Abstract:
Drought, a globally significant natural disaster, imposes considerable economic and environmental impacts, severely impacting agriculture and socioeconomic systems annually. The frequency of global drought occurrences can be attributed to the impacts of climate change and human activities. This study aims to investigate the spatiotemporal dynamics of drought in Northeast Thailand by integrating remote sensing (RS) and ground observations with machine learning models. This study specifically focused on northeast Thailand. This area is situated
within the tropical zone, characterized by mainly sandy soil that has a limited capacity to retain water. Therefore, effective water resource management and drought monitoring efforts are needed in northeast Thailand. The main contents of this thesis include: 1) Investigation of spatio-temporal drought patterns (shorth term and long term) of the study area from 2014 to 2023 using ML modeling from Landsat 8 satellite and ground observation data. 2) Performance comparison of machine learning (ML) models for monitoring drought in Northeast Thailand.
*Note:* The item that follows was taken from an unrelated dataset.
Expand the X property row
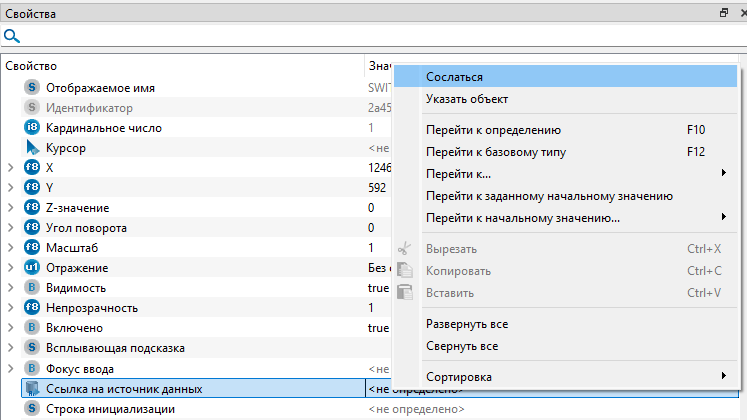This screenshot has width=747, height=420. tap(10, 168)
3) Mapping spatial distribution of drought events in the Northeast of Thailand from 2014 to 2023. This study leverages the fusion of RS and ground data to enhance drought
monitoring. Ground indicators offer precision but have limited coverage, while RS indices cover larger areas with less accuracy. ML algorithms were used to combine these data sources, improving spatial resolution and accuracy. The study used five RS parameters such as The Vegetation Condition Index (VCI), The Enhanced Vegetation Index (EVI), The Temperature Condition Index (TCI), Topography, Precipitation, combined with ground data as The Standardized Precipitation Evapotranspiration Index (SPEI). ML techniques, including XGBoost, Random Forest, and Extra Trees, assessed the relationship between variables. Additionally, cross-validation techniques were utilized to validate the model performance. The optimal model was used to
generate a spatial distribution of drought, contributing to more effective drought management strategies, and enhancing drought dynamics in the region. The results demonstrate that the Extra Trees model is outperform for accurate drought index prediction. For short-term, the results show an R² ranging from 65.26% to 94.28%, an RMSE between 1.58% to 33.28%, and an MAE ranging from 0.09% to 18.55%. Similarly, for long-term, the results show an R² ranging from 78.73% to 94.8%, an RMSE between 4.55% and 31.93%, and an MAE ranging from
0.45% to 18.14%. In particular, the variables contributing to model accuracy include precipitation (27%-67%), topography (19%-37%), and land surface temperature (6%
21%). The feature importance values of these variables enhance the model performance. The study examines both short-term and long-term precipitation patterns
using the Standardized Precipitation Evapotranspiration Index (SPEI) to assess drought conditions. Short-term analysis identified significant drought occurrences in June 2015 and April 2016, with recurrent drought periods observed in late 2018 and 2019, as well as the beginning of 2020 and 2021. These findings underscore the cyclic nature of decreased precipitation and the associated risk of water scarcity within shorter time frames. Moreover, long-term precipitation trends analyzed through SPEI indicated sustained negative values from mid-2015 to 2016, indicating the onset of drought conditions. Particularly noteworthy was the persistent negativity of SPEI values from mid-2018 to 2020, indicating an extended drought period spanning
multiple months. indicating the severity and duration of the drought. The main initiatives of the thesis are as follows: 1) Developed method that fuses the drought index using remote sensing (RS) data from the Landsat 8 satellite and ground observations. This provides insights into drought-related environmental parameters and precise meteorological
measurements. 2) Compared the performance of three ML models to identify the mosteffective method for drought monitoring in the study area. 3) Explored spatiotemporal trends in drought distribution to inform water management and mitigation strategies. In conclusion, the study provides a framework for strategic planning in drought management by integrating RS and ground observation data. Future work could explore deep learning or neural networks to enhance drought monitoring and understanding of regional environmental implications.